With purchase order financing, your company is able to use the value of current customer orders and contracts as collateral. In this case, you provide that purchase order to the financing company as proof of the business you've secured. The financing company advances your company capital the same way they would with receivables factoring. Finally, once you invoice your customer, the financing company takes over the responsibility of collecting on the receivable. They then credit your account the difference between the original advance and the final payment. With receivables factoring, you use your receivable once it's generated. With purchase order financing, you use your purchase order as collateral the moment you secure an order. So how do both of these options help your company defend its market position, increase its share of the market and retain more of its clients?
Financing and Your Business's Opportunities
First, both purchase order financing and receivables factoring provide you with two alternative credit sources. Second, these credit sources improve your cash flow and reduce your costs of financing your operations. Third, both of these options allow you to pursue business with any customer. No longer do you have to concern yourself with cash flow. No longer do you have to worry about whether you have the funds to purchase raw materials and finished goods. No longer do you have to question whether you have enough credit to support your aspirations of growth. Instead of turning business away, you can aggressively pursue all business, regardless of its size.
These alternative financing options also lower your company's costs of capital. In fact, they can give your enterprise the upper hand when going up against competitive bids. How is this possible? In order to answer this question, think about what a positive cash position means for your company. Think about how you can use that cash to lower your costs of financing your business and your inventory. A strong cash position means you can negotiate favorable credit and payment terms with vendors, creditors and partners. A good place to start is to get your vendors to give you net-10 day terms with a 2 percent discount on invoices. Another approach would include securing a price discount from vendors for prepaying your orders. Finally, you can lower your freight on shipments by prepaying freight companies. In each of these aforementioned examples, your company is able to lower its cost of goods sold (COGS). Lowering your cost of goods sold allows you to be more competitive on bids.

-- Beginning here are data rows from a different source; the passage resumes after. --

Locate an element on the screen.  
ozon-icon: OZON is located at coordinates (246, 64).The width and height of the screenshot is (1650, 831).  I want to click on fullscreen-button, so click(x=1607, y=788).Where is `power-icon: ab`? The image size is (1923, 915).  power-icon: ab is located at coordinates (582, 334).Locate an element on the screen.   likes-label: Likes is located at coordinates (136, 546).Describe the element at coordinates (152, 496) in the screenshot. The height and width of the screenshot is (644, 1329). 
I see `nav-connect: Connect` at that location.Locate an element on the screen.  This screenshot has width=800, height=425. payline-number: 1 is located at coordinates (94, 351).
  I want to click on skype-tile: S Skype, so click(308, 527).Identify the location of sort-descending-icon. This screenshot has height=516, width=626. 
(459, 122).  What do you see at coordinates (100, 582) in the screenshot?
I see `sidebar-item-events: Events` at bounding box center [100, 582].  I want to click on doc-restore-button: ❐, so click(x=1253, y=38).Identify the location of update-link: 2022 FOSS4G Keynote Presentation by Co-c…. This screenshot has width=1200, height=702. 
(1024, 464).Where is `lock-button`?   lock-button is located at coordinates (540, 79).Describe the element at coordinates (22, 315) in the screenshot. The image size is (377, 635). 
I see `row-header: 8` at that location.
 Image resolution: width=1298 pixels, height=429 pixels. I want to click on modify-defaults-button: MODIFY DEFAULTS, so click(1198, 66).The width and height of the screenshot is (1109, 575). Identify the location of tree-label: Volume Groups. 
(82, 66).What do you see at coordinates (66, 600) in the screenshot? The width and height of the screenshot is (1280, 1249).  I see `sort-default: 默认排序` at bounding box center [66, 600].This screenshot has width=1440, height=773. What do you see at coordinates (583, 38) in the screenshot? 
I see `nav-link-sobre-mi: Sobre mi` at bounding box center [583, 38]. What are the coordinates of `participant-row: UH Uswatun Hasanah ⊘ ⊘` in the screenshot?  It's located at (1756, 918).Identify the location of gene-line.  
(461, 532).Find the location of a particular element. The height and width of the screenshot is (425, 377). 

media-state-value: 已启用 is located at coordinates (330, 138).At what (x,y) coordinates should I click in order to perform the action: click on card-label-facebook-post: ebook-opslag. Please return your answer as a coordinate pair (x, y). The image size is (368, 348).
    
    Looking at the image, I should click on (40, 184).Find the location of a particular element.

Don't put your company's growth plans on hold. Don't forego the opportunity to close on business simply because you think the financing needed to make it work is out of your reach. Finally, don't lose customers because you have a poor cash position. If your company has a solid product, and a large client list, then use both to your advantage. Make that all-important sale and use receivables factoring and purchase order financing to increase your market share and keep more of your customers.